**Work to complete:** Only the number is wanted: how many lines of the data contain "will"?

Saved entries
——

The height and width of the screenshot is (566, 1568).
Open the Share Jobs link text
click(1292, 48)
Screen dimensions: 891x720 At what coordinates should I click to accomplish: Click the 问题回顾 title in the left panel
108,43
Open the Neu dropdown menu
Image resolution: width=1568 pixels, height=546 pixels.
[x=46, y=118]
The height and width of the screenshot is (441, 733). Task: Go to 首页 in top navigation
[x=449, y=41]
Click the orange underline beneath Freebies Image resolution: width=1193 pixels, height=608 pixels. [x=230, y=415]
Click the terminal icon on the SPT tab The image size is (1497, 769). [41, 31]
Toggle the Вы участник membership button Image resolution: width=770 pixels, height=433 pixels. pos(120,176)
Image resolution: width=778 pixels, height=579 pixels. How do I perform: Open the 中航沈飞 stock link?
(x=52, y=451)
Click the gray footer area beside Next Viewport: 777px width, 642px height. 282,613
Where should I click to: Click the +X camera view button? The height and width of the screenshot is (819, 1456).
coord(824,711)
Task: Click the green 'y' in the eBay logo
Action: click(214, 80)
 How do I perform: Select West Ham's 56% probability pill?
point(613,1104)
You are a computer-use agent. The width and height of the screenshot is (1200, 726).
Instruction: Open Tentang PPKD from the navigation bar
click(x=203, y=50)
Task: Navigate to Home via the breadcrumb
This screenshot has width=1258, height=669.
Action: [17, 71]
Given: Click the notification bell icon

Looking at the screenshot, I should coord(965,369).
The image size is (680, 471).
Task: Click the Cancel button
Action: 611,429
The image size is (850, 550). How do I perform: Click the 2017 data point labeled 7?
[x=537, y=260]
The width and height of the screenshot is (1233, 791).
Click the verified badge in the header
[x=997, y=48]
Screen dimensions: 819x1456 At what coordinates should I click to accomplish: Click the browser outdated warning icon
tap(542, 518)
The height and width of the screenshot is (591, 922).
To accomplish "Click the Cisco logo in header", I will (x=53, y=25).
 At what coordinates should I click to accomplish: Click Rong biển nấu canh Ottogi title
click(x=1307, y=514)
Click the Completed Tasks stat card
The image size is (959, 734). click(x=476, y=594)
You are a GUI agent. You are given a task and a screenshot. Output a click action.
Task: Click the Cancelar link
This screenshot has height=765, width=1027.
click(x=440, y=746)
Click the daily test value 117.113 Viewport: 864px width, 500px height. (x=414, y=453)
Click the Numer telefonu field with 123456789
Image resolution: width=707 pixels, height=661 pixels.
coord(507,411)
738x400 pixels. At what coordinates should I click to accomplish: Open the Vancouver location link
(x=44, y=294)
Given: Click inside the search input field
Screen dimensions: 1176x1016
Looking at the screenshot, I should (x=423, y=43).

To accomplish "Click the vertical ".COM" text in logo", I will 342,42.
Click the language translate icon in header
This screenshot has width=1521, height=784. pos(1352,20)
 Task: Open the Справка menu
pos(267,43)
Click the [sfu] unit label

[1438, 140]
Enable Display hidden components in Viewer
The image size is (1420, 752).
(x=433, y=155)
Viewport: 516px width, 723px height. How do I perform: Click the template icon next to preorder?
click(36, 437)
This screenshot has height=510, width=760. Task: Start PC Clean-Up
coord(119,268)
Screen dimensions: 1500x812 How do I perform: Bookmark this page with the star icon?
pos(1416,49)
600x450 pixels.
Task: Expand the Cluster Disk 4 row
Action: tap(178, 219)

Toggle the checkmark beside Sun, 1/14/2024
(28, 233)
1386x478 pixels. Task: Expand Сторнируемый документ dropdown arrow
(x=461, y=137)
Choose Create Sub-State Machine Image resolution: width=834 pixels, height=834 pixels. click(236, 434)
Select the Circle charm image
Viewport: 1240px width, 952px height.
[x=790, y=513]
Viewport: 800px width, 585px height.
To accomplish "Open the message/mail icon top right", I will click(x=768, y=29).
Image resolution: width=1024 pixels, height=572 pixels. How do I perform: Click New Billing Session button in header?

——

**Result below:** 3